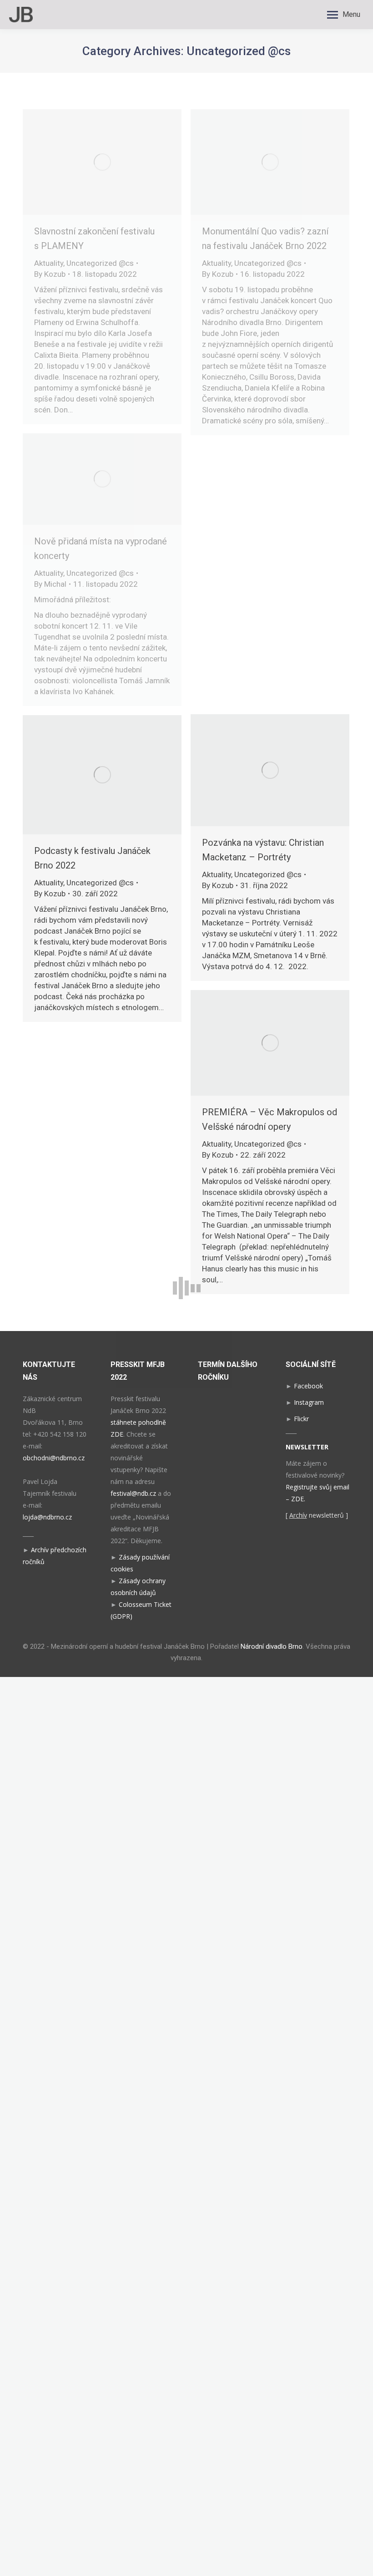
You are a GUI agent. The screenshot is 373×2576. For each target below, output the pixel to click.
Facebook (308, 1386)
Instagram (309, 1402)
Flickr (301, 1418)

...

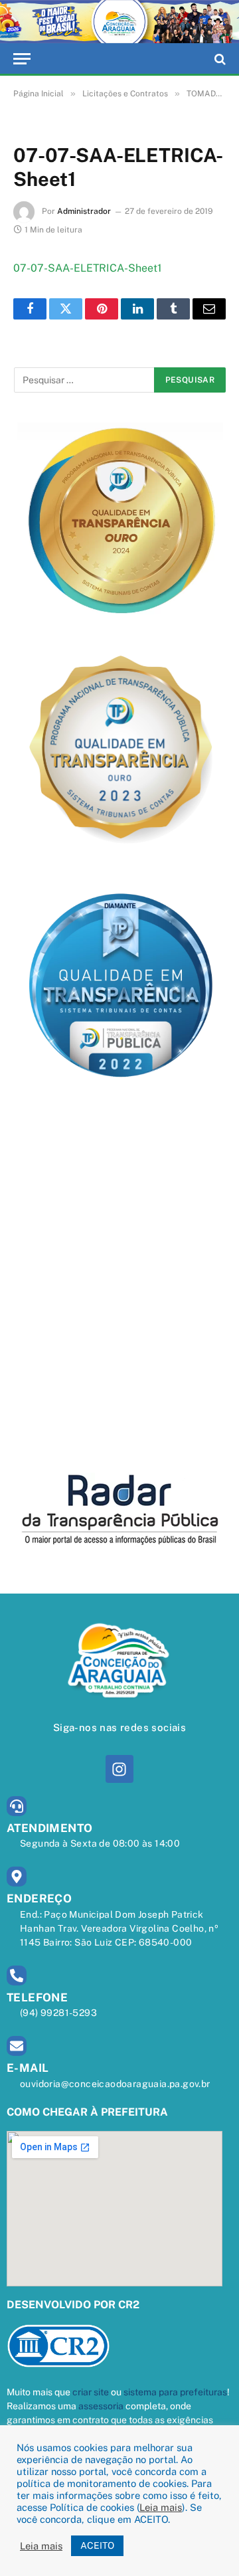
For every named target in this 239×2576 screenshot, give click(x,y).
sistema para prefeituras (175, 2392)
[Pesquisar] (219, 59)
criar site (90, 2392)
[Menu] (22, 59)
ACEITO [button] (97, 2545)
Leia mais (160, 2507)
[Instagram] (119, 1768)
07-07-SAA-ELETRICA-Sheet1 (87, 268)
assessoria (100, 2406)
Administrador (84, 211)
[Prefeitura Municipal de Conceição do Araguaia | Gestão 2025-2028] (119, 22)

#### [Activity]
Lines containing the word "click" are to be located in the entries and copied.

#### [Solution]
You are a GUI agent. The screenshot is 373×2576. For each target below, output the pixel to click.
For every named target in this 239×2576 screenshot, give click(x,y).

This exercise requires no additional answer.